In a previous blog, we saw how some of the authentication protocols in Active Directory (AD) work and the cybersecurity risks associated with NTLM. NTLM is susceptible to relay attacks where an attacker compromises one machine and moves laterally to other machines by using NTLM authentication directed at the compromised server. A successful attack lets the attacker essentially “steal” the login of a legitimate user to authenticate their own session, thereby gaining access to critical data and valuable resources in AD.
The latest vulnerabilities are a result of three flaws associated with NTLM that let the attacker bypass existing protection mechanisms. The first flaw resides in the SMB session signing that enables attackers to relay NTLM authentication requests to any server in the domain, including domain controllers, while establishing a signed session to perform remote code execution. If the relay request is performed with a privileged account, it could compromise the entire domain.
The second flaw lets attackers remove the Message Integrity Code (MIC) protection and modify various fields in the NTLM authentication flow, including signing negotiation. The third flaw allows attackers to connect to various web servers using the attacked users’ privileges and perform operations, such as reading users’ emails or connecting to cloud resources by relaying requests to OWA servers and ADFS servers, respectively.
NTLM’s two latest vulnerabilities allow attackers to capture a legitimate user’s authentication attempt and relay it to another server, granting them the ability to perform operations on a remote server using that user’s privileges.
Microsoft’s existing mitigations do not help protect against an NTLM relay attack. This is significant, especially at a time when NTLM relay is becoming one among the most popular attack methods for cybercriminals looking to exploit AD infrastructure.

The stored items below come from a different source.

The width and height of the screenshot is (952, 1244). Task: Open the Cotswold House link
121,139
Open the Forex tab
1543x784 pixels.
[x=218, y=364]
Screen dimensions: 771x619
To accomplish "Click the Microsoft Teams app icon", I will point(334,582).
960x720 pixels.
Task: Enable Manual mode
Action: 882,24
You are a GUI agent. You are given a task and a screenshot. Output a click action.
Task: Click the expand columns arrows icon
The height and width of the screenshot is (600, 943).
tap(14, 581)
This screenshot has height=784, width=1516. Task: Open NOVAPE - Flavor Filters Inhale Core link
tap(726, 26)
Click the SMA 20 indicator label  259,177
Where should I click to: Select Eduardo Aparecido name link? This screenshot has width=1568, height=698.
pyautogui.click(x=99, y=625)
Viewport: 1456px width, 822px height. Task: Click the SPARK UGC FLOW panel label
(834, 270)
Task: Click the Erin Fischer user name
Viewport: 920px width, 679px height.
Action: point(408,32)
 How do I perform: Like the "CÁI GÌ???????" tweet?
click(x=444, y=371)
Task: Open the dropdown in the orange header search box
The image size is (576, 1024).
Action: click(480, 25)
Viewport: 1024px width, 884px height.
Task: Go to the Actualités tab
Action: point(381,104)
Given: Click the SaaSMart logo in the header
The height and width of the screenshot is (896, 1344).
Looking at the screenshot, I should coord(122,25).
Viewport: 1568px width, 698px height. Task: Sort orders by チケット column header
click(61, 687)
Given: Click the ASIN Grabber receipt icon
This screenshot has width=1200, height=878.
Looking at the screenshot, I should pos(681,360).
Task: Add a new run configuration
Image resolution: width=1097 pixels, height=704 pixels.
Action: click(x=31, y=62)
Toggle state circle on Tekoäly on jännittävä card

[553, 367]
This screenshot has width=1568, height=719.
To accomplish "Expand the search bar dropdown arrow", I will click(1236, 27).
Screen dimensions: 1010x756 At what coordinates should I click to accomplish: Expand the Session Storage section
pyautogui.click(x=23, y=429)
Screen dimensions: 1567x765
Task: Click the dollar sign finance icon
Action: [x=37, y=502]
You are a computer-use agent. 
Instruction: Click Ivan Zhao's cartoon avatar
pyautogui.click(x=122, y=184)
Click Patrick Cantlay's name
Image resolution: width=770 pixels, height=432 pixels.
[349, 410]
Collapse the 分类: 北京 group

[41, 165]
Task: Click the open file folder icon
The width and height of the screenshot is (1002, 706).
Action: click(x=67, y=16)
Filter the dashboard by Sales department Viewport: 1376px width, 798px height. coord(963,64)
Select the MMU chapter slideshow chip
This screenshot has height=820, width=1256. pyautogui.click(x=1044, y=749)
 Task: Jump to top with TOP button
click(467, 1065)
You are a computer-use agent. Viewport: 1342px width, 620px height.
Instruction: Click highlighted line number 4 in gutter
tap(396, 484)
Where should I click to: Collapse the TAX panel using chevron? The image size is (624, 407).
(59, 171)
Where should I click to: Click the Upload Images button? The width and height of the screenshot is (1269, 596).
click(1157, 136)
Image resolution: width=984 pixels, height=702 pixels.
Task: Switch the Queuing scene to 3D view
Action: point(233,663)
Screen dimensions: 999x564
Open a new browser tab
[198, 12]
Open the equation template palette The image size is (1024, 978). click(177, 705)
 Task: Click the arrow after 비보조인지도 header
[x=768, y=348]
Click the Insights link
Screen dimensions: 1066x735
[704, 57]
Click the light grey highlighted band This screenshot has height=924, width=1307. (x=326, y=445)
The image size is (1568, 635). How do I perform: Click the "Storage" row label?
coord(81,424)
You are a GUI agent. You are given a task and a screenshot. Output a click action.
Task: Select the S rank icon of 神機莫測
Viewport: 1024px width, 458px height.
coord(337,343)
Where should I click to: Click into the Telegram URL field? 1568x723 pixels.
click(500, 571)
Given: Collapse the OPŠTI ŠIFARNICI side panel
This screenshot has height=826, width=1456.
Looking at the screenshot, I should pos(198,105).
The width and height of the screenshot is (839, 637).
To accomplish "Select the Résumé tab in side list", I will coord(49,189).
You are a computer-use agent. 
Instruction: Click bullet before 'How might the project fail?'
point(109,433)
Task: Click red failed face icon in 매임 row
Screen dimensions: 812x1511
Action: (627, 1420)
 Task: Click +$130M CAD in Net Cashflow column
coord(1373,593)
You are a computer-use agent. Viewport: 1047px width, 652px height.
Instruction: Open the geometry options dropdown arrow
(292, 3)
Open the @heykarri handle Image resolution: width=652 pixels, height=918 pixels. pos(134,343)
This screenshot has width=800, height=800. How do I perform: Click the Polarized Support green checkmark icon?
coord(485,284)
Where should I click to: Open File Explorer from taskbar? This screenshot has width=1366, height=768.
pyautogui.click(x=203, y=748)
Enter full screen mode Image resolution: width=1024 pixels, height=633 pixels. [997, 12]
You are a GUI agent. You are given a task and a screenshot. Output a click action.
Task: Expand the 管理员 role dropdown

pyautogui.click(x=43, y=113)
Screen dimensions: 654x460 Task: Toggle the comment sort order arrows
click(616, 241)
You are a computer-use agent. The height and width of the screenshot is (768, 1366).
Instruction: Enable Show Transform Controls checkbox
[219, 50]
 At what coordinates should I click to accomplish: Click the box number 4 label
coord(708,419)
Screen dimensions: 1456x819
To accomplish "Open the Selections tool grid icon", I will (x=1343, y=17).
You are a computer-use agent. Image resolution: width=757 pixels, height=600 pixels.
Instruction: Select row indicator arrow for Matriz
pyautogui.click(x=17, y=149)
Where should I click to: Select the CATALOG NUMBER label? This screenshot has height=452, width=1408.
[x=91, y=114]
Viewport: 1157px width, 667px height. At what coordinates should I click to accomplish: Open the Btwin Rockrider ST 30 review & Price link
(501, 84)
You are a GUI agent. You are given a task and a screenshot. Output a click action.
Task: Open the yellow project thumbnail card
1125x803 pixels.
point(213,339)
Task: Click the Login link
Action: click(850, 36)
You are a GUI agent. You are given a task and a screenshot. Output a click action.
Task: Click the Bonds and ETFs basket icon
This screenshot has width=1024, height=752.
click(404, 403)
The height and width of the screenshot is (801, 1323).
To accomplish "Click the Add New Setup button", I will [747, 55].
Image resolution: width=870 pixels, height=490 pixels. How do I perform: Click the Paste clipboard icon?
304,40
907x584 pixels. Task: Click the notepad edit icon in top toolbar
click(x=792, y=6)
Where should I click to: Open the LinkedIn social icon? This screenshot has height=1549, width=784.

To deal with the problem, Microsoft released fixes along with the following guidelines:
- Ensure that workstations and servers are properly patched.
Configure the following settings:
Enforce SMB signing: To prevent attackers from launching simpler NTLM relay attacks, turn on SMB signing on all machines in the network.
Block NTLMv1: Since NTLMv1 is considered significantly less secure, it’s recommended to completely block it by configuring the appropriate GPO.
Enforce LDAP/LDAPS signing: To prevent NTLM relay in LDAP, enforce LDAP signing and LDAPS channel binding on domain controllers.
Enforce Enhanced Protection for Authentication (EPA): To prevent NTLM relay on web servers, harden all web servers (e.g., OWA or ADFS) to accept requests with EPA only.
- Reduce NTLM usage, and remove NTLM where it’s not required.
One way you can get around these concerns is by employing user behavior analytics (UBA), which can be leveraged to indicate when vulnerabilities are actively being exploited. By detecting and analyzing new or unusual processes on member servers and first time remote access on hosts, UBA helps assess risks in your environment.